• DATA TO USE
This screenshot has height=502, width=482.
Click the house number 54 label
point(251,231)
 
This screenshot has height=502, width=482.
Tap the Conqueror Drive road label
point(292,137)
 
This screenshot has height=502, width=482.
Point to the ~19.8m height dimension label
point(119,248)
---
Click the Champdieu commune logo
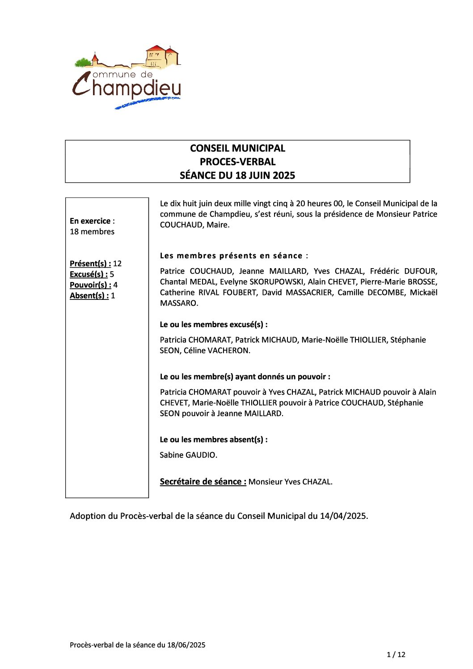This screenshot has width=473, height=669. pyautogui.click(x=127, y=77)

• OBJECTIVE
Lay out the lines as a JSON list of strings, one string per line with blank lines skipped, beginning at the line that contains "Click the Champdieu commune logo" and stopping after the line that contains "This screenshot has width=473, height=669.". Leave the pictures out.

• TASK ANSWER
[
  "Click the Champdieu commune logo",
  "This screenshot has width=473, height=669. pyautogui.click(x=127, y=77)"
]